TASK STATEMENT:
Please rewrite the items from the line with "Where should I click to: Click the PDF" up to and including the line with "Screen dimensions: 1568x616 (15, 248)", swapping "Instruction" for "Command" and leaving everything else unchanged. Give only those lines.

MATERIAL:
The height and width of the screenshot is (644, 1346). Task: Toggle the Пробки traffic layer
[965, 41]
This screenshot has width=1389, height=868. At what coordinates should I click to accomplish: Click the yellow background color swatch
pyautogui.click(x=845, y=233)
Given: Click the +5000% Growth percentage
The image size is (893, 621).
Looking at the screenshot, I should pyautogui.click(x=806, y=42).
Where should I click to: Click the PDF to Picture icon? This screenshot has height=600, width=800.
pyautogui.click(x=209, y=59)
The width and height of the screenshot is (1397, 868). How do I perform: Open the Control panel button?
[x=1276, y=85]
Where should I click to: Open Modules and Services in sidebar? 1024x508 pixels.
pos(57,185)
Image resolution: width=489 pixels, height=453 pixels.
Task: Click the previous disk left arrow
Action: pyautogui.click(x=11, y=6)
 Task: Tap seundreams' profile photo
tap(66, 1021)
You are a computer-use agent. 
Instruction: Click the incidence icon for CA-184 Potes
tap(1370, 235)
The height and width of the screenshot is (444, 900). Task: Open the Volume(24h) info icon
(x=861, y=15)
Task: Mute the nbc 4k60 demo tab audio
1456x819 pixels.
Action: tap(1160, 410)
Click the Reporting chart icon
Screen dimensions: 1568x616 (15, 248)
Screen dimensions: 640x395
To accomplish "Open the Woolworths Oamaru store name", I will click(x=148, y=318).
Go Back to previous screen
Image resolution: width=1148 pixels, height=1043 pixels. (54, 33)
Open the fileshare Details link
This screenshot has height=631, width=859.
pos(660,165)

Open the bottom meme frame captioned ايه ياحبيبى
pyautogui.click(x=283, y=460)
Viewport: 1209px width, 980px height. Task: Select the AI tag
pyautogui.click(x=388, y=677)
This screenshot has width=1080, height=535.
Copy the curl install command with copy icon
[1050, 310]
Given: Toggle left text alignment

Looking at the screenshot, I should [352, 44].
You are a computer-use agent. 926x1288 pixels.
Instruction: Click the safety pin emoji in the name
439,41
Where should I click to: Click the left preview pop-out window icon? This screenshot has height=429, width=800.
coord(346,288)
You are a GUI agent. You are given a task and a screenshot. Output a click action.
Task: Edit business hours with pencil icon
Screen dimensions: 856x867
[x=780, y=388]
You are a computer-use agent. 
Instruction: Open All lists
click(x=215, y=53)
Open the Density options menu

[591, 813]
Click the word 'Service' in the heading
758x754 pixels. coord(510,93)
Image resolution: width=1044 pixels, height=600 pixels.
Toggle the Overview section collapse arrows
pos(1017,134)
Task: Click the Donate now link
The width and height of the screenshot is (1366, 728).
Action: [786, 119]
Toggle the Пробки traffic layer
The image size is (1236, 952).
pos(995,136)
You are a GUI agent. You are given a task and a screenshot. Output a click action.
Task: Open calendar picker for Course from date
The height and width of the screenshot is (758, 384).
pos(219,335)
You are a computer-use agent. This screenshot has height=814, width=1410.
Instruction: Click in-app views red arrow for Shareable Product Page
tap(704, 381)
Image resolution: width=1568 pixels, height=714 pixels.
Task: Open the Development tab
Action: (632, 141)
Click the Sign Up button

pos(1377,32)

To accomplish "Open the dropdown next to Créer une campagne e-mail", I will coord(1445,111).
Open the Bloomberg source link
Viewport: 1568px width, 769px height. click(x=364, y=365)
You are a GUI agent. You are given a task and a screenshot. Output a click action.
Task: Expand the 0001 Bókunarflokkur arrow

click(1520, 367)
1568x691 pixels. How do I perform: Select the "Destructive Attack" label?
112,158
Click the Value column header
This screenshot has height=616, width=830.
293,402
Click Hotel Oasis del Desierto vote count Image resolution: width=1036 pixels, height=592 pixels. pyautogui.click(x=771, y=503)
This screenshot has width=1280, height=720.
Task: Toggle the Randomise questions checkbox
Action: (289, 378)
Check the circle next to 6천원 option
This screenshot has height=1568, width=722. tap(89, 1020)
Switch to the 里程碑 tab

ANSWER IN FULL:
Where should I click to: Click the PDF to Picture icon? This screenshot has height=600, width=800.
pyautogui.click(x=209, y=59)
The width and height of the screenshot is (1397, 868). How do I perform: Open the Control panel button?
[x=1276, y=85]
Where should I click to: Open Modules and Services in sidebar? 1024x508 pixels.
pos(57,185)
Image resolution: width=489 pixels, height=453 pixels.
Task: Click the previous disk left arrow
Action: pyautogui.click(x=11, y=6)
 Task: Tap seundreams' profile photo
tap(66, 1021)
You are a computer-use agent. 
Command: Click the incidence icon for CA-184 Potes
tap(1370, 235)
The height and width of the screenshot is (444, 900). Task: Open the Volume(24h) info icon
(x=861, y=15)
Task: Mute the nbc 4k60 demo tab audio
1456x819 pixels.
Action: tap(1160, 410)
Click the Reporting chart icon
Screen dimensions: 1568x616 (15, 248)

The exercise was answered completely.